In 2010, Veil held an art exhibition, featuring depressing installations in the style of the webcomic.

==Kickstarter campaign==
In 2012, Veil held a successful Kickstarter campaign which raised $51,615 USD to create a print version of Pictures for Sad Children, far exceeding the crowdfunding goal of $8,000 USD. However, in August, a few months after the campaign had concluded, the artist published a lengthy satirical post on the Kickstarter page in which she claimed that she had been pretending to be depressed in order to gain a profit. According to the post, her biggest regret was that she made it easier for what she described as "borderline people" to trick themselves into thinking that they are depressed as well. In the post, Veil also stated that she expected that the book would be finished and delivered before the end of 2012.

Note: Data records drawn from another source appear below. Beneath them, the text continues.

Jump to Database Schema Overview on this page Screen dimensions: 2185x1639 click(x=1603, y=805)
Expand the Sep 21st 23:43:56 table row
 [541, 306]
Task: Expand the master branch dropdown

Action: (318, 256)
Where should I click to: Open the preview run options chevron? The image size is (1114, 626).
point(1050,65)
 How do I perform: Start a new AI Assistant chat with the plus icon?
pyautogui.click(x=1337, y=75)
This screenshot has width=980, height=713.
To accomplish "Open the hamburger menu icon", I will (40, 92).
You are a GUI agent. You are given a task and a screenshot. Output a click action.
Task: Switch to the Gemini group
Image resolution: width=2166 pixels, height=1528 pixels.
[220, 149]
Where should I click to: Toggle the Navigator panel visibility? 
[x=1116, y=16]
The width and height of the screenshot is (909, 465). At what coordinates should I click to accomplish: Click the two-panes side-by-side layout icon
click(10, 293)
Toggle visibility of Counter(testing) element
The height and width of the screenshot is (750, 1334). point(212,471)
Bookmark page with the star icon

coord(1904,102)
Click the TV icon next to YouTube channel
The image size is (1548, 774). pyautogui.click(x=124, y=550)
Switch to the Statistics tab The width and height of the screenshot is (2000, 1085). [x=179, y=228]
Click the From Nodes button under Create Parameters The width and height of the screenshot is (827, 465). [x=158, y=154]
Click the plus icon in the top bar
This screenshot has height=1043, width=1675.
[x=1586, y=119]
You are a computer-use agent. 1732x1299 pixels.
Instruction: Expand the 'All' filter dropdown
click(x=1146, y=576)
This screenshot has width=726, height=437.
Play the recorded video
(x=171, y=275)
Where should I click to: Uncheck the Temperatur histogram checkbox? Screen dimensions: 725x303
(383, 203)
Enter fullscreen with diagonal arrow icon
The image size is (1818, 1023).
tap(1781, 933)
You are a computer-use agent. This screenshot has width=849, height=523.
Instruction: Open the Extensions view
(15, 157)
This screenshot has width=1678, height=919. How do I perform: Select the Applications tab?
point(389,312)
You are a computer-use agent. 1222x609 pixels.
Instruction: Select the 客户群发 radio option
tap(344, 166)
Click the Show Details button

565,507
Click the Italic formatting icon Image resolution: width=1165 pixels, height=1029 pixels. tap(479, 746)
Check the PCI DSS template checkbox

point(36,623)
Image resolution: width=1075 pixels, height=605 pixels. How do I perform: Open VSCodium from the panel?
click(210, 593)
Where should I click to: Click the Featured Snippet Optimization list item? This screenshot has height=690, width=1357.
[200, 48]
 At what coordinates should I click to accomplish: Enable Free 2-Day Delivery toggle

In February 2014, Veil published a new blog post in which she confirmed that she was able to ship around 75% of the Kickstarter rewards to her backers, but was unable to ship any more copies because she ran out of money. The post was accompanied with a video that shows Veil burning over a hundred copies of the book, with an attached threat to burn even more. According to DNAinfo.com, Veil spent $30,000 USD producing the 200-page hardcover book and even more to include a plastic-wrapped dead wasp in each copy, leaving little money for actual shipping. In 2021, Veil stated that the books that were burned were misprints or otherwise unsaleable copies, and indicated that all backers who had contributed at least fifteen dollars had received their copy.

In October 2015, Max Temkin contacted some initial Kickstarter backers who never received their copy via email, and offered them "one of the remaining copies", distributing an unknown number of remaining copies of the book. It isn't clear how he came to be involved.

==Closure==
The webcomic was taken offline in 2014 and is no longer available. As Pictures for Sad Children was taken offline, Kickstarter backer Jacob Weiss suggested that he would send his copy of the book to anyone who was not able to read it, as he had already finished reading it himself. Within a week, there were over 100 people asking for the book, and Weiss decided to send it to one of them along with $15 so that they could send it to someone else. Along with this process of sending the book to different interested parties came offers from other people who were also interested in sending books around or uploading PDF versions. Some users shared screenshots of Veil's blog, audio interviews Veil had done, and so on. Meanwhile, Veil had expressed a desire for a diminished internet presence and did not want her work to be publicly hosted or reposted, turning Weiss' "Book Club" into a more private gathering. Weiss wanted to issue a takedown of the Google Drive with all the Pictures for Sad Children content in late 2014, but felt unable to do so at the time. As of July 16, 2015, "the Sad Children Book Club has ended, and the files are no longer accessible to anyone."

==Legacy==
Pictures for Sad Children was a finalist in the 2008 Web Cartoonists' Choice Awards in the "Outstanding Newcomer" category, losing to Meredith Gran's Octopus Pie.

Starting January 1, 2006, Simone Veil began drawing hourly autobiographical comics. Veil then recruited several other cartoonists to spend February 1 doing the same. The resulting "Hourly Comics Day" grew in popularity, inspiring webcomic artists such as Kate Beaton and John Allison to create 24-hour comics of their own. Though it is no longer organized by Veil, Hourly Comics Day continues to be observed in the comics community and beyond in February each year. In 2026, after the Cartoonist Cooperative (now known as Cartoonists United) took over hosting of the original domain, the date was moved from February 1st to the 8th in solidarity with Black History Month.

In 2013, Veil published DMT, a color comic in PDF format about the psychoactive drug dimethyltryptamine. One year later, fans noticed a website that purported to be the official site of the 2014 film Birdman, but contained an assortment of stories and comics by Simone Veil about the film's star Michael Keaton.